Joined: 01 Dec 2007 Posts: 8 Location: , England, UK
Not Myself after breakup Posted: 12-02-07 15:07pm
I'm going to apologize now for this being
long!... I'd appreciate any replies
I have been single now for just over two
months, after a three year relationship.
I'm 19 now, and my ex is the only person
I've ever 'been with'. The break up wasnt
my idea and I took it really bad but now
I'm used to being single I am enjoying the
space. I just want to look after myself
for a bit and enjoy the freedom.
But I'm embarrassed to say I'm a bit stuck
when it comes to 'what next?' For now I'm
okay on my own, I've sorted myself out
with my own place. But the main reason I'm
finding this easy-ish is because I'm so
self-conscious of my body, and scared of
doing anything with anyone else after
being with the same guy for so long, that
I know I wont take that step anytime soon.
Without meaning to sound big-headed (as i
honestly dont rate myself much at all)
when I go out I do get a lot of male
attention which makes me feel good, but I
dont know how to deal with it. I'm not
really up for one-night stands... but I'm
definitely not ready for a relationship
yet. I get on better with guys than I do
girls and have a lot of male friends, but
I seem to get stuck in tricky situations
where when I explain to guys how I feel at
the moment, I couple have said that they'd
be willing to wait till I'm ready for more
(relationship wise) which totally freaks
me out as this is not what I want. I'm
quite social and enjoy meeting new people
but some guys that I know/meet seem to be
pretty keen already which pushes me away.
I dont want people getting jealous of me
meeting up with other people if I want to.
I just want space and I want to enjoy it.

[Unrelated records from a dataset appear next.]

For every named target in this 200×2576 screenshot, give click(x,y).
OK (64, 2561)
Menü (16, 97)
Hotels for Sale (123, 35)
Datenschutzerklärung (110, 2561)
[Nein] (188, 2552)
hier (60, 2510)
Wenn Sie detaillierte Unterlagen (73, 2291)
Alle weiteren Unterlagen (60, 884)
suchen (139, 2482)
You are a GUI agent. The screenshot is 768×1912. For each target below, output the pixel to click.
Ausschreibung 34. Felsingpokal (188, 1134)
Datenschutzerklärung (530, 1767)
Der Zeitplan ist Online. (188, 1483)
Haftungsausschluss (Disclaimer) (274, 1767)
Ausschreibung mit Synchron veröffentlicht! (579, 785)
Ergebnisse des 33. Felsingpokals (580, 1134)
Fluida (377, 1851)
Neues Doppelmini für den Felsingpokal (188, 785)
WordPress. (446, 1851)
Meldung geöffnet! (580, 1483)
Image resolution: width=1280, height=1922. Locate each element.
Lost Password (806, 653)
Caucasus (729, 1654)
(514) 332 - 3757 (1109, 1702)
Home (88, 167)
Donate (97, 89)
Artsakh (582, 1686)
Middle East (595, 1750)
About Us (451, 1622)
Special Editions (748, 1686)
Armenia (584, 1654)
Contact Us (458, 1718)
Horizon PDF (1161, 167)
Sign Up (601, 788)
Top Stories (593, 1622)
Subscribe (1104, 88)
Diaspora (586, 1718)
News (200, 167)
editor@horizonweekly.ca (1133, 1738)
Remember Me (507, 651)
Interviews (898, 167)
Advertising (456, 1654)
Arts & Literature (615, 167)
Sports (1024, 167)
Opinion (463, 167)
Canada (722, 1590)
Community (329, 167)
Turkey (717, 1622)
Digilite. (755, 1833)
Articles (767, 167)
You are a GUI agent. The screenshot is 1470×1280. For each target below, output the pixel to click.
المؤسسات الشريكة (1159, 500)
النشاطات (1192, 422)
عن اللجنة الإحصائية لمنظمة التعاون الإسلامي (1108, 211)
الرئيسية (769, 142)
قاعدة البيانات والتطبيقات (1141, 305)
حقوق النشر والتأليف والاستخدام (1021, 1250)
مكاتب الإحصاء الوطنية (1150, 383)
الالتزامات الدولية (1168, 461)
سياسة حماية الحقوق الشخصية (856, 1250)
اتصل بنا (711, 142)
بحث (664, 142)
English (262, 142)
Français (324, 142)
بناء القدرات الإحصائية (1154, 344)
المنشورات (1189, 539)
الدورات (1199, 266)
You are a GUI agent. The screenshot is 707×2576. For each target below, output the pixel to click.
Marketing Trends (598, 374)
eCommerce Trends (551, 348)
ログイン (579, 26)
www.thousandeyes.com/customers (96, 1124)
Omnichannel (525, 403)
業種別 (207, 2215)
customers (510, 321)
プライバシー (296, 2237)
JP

But I dont want to get so used to it that
I get beyond scared of taking that next
step...
I'm sorry if this hasnt made any sense at
all. I'm not even sure what I'm expecting
out of it, I'm just feeling pretty down
(which is unusual as I really have been
feeling happier recently) so needed to get
my feelings out... x
Well if you do not want a relationship or
one night stands, maybe date around? Go
out with no expectations but with enough
self esteem not to let yourself get taken
advantage of. Go and try to have fun with
whatever you do. Maybe pick up a new
hobby, hang out with friends, and maybe
volunteer somewhere... there's no joy like
putting a smile on someone else's face.